> [Exercise goal] Report every line of the records below that contains the string "select", matching case exactly.

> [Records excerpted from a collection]

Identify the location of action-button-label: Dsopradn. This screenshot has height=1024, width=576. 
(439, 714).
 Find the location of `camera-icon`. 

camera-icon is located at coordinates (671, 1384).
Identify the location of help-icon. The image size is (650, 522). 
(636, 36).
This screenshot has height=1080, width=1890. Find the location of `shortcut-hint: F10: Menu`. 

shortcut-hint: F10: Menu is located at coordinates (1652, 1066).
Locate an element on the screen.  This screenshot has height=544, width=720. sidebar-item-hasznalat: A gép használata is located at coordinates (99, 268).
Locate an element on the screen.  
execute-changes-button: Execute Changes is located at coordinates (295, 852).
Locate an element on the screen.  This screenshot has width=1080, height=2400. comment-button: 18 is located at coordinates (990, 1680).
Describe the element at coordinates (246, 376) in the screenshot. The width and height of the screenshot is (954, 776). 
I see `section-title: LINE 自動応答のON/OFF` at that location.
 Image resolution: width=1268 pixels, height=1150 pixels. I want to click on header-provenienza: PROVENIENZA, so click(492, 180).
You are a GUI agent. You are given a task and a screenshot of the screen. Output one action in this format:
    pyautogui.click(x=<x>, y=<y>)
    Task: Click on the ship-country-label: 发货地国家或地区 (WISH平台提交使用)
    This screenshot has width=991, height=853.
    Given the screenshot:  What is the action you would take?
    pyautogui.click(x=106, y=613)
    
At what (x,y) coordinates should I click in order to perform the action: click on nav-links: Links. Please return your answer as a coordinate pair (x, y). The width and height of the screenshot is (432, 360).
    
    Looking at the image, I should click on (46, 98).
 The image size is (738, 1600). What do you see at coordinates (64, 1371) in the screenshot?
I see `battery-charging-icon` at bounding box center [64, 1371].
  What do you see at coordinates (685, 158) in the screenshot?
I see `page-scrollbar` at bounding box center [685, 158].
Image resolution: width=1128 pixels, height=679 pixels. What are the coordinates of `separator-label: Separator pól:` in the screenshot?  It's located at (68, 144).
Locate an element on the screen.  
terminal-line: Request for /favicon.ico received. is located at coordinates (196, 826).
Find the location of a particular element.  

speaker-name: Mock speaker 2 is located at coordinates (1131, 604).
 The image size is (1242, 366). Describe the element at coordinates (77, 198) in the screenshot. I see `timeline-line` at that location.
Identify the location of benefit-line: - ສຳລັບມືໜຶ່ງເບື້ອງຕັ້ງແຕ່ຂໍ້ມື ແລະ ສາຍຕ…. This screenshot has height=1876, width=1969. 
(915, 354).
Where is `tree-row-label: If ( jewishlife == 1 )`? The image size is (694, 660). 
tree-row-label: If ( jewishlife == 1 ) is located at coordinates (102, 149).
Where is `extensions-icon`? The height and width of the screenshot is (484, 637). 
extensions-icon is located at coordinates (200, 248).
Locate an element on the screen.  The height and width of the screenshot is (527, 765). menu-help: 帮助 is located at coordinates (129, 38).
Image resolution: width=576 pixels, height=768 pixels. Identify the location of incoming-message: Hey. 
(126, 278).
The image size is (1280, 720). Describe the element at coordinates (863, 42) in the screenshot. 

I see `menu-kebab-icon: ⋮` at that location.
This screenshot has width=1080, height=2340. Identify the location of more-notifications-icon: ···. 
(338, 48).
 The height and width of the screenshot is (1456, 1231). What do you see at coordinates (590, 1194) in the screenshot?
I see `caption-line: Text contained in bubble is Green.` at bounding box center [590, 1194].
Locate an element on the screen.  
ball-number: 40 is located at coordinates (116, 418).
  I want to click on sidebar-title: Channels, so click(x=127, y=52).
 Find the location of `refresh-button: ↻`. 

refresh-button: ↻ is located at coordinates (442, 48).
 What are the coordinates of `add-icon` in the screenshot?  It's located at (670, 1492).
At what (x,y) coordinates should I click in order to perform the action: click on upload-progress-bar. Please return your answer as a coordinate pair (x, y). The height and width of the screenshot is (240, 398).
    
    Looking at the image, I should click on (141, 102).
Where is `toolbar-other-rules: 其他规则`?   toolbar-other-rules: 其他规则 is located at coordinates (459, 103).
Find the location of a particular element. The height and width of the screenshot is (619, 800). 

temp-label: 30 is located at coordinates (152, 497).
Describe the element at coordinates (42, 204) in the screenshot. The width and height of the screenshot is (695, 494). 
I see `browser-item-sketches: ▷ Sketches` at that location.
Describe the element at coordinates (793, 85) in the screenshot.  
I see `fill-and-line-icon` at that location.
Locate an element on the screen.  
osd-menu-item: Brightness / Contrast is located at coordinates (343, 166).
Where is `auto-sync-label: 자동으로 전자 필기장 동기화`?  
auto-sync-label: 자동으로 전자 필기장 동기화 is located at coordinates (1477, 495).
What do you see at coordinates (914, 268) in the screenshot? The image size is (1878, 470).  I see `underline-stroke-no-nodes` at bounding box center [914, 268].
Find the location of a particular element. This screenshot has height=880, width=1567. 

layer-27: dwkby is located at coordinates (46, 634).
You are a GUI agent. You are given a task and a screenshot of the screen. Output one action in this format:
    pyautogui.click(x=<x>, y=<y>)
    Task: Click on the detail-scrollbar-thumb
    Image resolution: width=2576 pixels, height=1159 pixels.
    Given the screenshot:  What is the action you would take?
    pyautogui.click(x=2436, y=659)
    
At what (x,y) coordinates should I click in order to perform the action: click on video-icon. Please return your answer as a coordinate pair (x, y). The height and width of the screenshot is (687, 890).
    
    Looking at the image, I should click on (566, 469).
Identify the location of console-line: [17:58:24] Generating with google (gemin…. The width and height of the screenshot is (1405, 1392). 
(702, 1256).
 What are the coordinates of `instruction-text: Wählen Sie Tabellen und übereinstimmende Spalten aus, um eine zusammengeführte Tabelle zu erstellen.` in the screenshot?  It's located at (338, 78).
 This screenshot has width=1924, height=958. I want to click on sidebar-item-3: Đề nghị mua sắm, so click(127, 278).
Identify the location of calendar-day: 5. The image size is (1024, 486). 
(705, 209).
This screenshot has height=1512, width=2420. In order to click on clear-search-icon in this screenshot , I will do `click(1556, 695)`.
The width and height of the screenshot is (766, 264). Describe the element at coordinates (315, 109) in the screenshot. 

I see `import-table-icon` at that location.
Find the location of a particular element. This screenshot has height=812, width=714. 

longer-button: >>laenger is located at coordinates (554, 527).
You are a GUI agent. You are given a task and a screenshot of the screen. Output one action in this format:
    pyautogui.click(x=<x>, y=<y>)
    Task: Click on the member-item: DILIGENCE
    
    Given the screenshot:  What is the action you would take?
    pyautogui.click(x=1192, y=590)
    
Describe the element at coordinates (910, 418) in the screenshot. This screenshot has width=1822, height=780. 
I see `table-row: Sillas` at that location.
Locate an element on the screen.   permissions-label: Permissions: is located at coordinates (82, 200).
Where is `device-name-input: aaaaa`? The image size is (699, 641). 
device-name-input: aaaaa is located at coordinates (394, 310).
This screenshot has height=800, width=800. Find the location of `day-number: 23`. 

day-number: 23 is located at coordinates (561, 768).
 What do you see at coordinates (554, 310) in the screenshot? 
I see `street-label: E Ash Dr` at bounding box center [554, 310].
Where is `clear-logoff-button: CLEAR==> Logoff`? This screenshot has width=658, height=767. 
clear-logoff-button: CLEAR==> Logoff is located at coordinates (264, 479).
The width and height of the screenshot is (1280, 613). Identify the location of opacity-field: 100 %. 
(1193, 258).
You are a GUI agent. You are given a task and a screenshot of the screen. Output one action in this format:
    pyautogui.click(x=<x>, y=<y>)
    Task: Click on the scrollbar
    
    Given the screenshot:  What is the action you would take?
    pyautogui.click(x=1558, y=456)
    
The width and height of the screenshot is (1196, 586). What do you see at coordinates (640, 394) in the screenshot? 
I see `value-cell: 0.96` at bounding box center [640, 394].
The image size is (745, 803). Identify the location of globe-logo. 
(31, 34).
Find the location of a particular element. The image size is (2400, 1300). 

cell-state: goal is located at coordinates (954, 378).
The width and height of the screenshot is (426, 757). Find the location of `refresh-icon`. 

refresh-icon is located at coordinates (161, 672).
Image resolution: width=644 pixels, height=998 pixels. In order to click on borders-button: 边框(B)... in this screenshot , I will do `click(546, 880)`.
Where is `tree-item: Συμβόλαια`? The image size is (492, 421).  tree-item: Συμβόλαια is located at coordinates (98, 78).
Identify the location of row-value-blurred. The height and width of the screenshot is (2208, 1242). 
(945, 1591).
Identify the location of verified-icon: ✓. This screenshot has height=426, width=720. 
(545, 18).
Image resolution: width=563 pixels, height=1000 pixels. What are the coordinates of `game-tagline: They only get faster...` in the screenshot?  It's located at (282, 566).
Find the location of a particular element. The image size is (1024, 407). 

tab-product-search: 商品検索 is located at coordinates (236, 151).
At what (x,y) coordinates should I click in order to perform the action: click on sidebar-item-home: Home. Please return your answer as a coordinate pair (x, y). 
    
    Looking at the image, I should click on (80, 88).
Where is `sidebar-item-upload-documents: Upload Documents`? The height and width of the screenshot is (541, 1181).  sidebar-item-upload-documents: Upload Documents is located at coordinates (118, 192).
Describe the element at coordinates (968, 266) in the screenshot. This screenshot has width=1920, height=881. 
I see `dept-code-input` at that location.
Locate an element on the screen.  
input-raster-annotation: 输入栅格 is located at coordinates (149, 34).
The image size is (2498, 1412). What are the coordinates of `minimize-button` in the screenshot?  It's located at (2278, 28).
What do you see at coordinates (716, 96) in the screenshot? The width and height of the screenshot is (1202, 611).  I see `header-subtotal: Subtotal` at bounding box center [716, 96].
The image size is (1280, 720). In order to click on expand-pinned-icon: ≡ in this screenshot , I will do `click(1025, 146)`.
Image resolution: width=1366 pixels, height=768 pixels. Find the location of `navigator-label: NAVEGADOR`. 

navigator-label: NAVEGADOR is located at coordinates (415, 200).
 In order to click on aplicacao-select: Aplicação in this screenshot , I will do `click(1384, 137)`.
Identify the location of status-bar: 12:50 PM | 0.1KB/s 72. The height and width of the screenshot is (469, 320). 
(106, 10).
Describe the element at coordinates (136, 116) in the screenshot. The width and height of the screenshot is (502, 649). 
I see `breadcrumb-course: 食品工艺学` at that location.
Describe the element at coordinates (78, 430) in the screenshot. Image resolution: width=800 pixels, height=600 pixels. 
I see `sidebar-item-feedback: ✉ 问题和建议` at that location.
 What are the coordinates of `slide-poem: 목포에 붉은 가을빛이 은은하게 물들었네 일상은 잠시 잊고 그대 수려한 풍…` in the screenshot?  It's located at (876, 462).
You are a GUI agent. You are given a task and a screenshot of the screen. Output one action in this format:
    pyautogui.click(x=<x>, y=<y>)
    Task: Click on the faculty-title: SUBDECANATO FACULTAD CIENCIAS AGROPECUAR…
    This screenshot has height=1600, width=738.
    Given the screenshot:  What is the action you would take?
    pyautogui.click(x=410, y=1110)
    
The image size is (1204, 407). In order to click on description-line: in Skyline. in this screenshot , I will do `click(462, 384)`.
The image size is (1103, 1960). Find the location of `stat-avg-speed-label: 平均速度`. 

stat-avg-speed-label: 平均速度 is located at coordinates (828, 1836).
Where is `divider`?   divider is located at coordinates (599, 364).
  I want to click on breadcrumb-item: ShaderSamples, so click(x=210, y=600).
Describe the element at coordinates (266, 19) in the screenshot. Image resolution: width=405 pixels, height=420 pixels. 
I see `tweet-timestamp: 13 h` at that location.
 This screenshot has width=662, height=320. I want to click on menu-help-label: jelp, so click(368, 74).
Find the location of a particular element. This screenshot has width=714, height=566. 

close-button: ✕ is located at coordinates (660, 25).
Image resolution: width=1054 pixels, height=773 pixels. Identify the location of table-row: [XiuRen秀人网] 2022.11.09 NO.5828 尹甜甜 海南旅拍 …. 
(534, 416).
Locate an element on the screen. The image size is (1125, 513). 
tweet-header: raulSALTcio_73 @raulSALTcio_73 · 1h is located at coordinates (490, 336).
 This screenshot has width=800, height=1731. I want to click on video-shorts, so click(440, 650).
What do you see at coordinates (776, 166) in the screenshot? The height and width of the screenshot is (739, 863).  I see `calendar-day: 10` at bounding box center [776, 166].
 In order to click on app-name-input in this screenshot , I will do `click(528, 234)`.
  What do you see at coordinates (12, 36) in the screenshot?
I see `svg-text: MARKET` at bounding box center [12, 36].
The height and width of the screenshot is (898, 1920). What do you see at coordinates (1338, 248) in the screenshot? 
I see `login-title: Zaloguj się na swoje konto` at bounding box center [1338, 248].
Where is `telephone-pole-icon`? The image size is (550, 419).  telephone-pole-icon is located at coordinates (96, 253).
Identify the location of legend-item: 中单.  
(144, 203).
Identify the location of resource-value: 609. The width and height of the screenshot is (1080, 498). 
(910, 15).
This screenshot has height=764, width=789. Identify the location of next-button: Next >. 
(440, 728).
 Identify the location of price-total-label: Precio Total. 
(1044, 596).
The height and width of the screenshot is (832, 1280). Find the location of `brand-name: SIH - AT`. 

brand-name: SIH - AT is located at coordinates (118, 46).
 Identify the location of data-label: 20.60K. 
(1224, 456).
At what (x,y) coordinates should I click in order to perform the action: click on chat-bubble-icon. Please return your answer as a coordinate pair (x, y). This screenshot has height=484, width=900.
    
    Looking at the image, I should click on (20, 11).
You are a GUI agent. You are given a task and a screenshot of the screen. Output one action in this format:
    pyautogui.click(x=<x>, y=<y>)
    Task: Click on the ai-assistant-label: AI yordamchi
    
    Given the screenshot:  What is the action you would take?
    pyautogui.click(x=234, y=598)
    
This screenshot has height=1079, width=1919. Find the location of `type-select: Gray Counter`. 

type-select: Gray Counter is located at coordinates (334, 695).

> [Answer box]
 In order to click on aplicacao-select: Aplicação in this screenshot , I will do `click(1384, 137)`.
This screenshot has height=1079, width=1919. Find the location of `type-select: Gray Counter`. 
type-select: Gray Counter is located at coordinates (334, 695).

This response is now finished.